Nubes de verano
Director: Felipe Vega
29 abril, 2004 02:00David Selvas y Natalia Millán en Nubes de verano
El paisaje, la luz y la climatología estacional (factores de inequívoca raigambre rohmeriana) condicionan, de manera determinante, las idas y venidas de cuatro personajes atrapados en una encrucijada de reconocible sabor chéjoviano dentro de una pieza de cámara que apenas tiene raíces en las tradiciones más reconocibles del cine español. El cruce, colocado bajo la advocación simultánea de Ozu (que presta el título) y de Hitchcock (que ofrece la premisa narrativa) da lugar a una sugerente propuesta que hace de la transparencia en el estilo y del pudor en la mirada sus armas principales.Los personajes creados por Manolo Hidalgo y Felipe Vega se enfrentan, entre la sensualidad propia del estío y los metafóricos nubarrones veraniegos que amenazan su estabilidad, a una encrucijada atravesada por complejas ecuaciones emocionales y morales: la erosión que produce el paso del tiempo sobre la fragilidad de las relaciones amorosas, la difusa conciencia sobre la seguridad de los sentimientos, los juegos del deseo y de la seducción, la relatividad de las verdades y de las mentiras...

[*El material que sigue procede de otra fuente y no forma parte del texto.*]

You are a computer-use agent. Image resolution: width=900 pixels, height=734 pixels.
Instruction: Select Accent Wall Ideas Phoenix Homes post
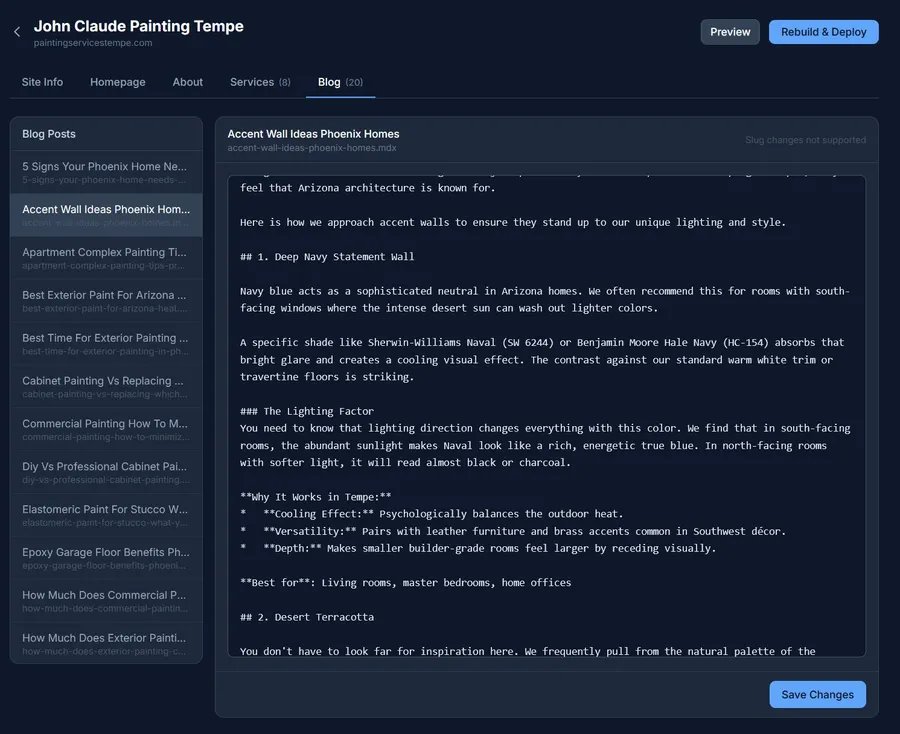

Al igual que planteaba Extraños en un tren, también aquí dos personajes se conjuran para alterar la existencia de otros dos. La charada está impulsada por un seductor vocacional, a medio camino entre el Valmont de Las amistades peligrosas y el Henri de Pauline en la playa, plausibles maestros inspiradores de la figura que pone a prueba la supuesta solidez de un matrimonio cuya relación parece inspirada por la que mantenían Hélène y Frédéric en L´Amour, l´ après-midi: reconocibles anclajes rohmerianos bajo la superficie de una obra firmada por el mismo cineasta que ya cultivaba un territorio equivalente en Un paraguas para tres (1992).

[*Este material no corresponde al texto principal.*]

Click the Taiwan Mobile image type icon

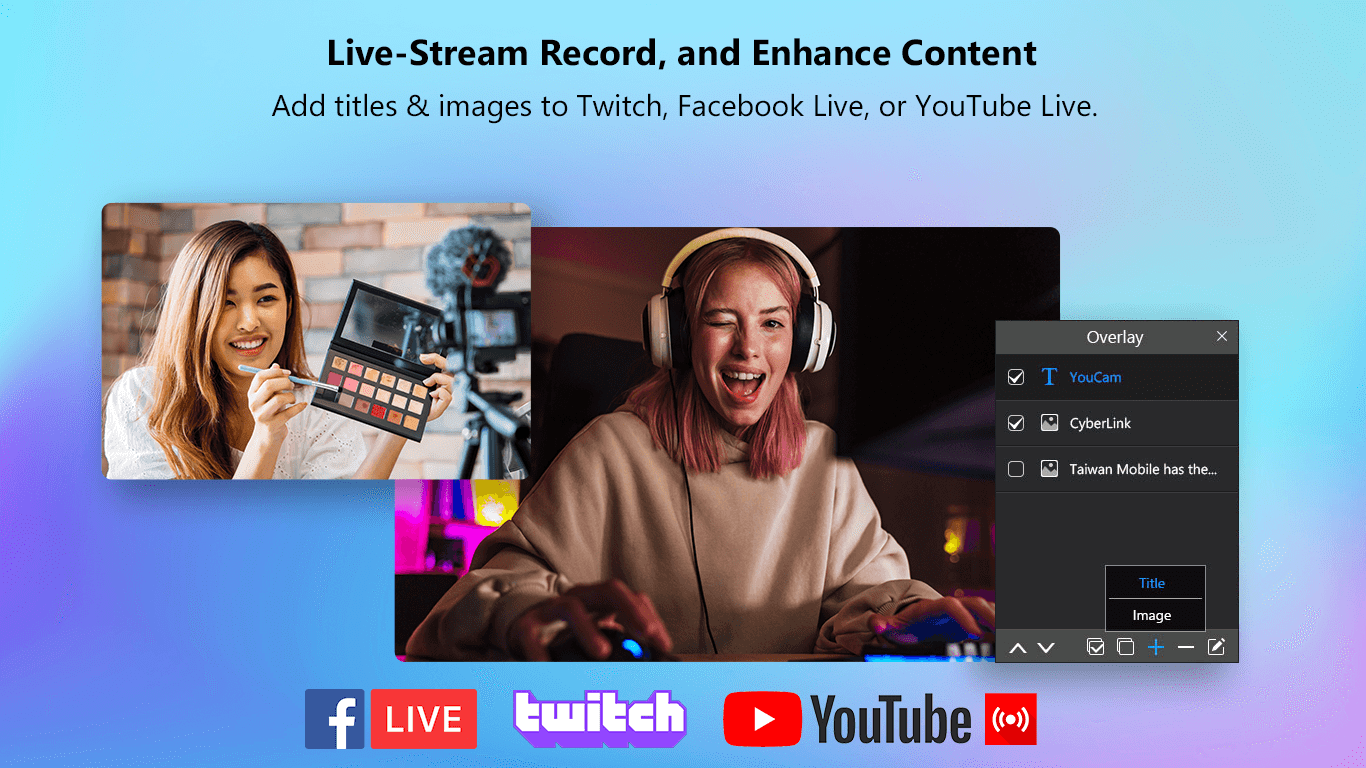pyautogui.click(x=1049, y=469)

Ese atractivo agente de lo inmoral no sujeto a ninguna responsabilidad moral pone en marcha un mecanismo que sacude, de forma inesperada, las falsas seguridades en las que se refugia una estabilidad amorosa amenazada por la dialéctica entre la seguridad y el deseo, entre el amor y el sexo, entre los instintos y la moral. El juego involucra a cuatro personajes que se ven enfrentados a las contradicciones entre lo que dicen y lo que hacen, entre lo que sienten y lo que necesitan creer, entre las medias verdades que les cuentan a los otros y las medias mentiras que se dicen a sí mismos.
Lo mejor de la propuesta es que los creadores miran a sus criaturas de tú a tú, sin juzgarlas y sin justificarlas, observándolas siempre con sumo respeto. Lo más inteligente de su arquitectura narrativa es una oportuna elipsis (relativa a la consumación o no del adulterio) que hace gravitar sobre los espectadores inseguridades equivalentes a las que desazonan a los personajes. Lo menos convincente de la función son las limitaciones que evidencian los actores, a quienes les falta naturalidad para abordar una operación tan compleja. Y lo más estimulante del resultado es la sutil inteligencia de unos diálogos a la vez realistas y analíticos, de una pudorosa moral visual que no se impone sobre las imágenes, de un espejo que nos devuelve un inquietante reflejo de nosotros mismos.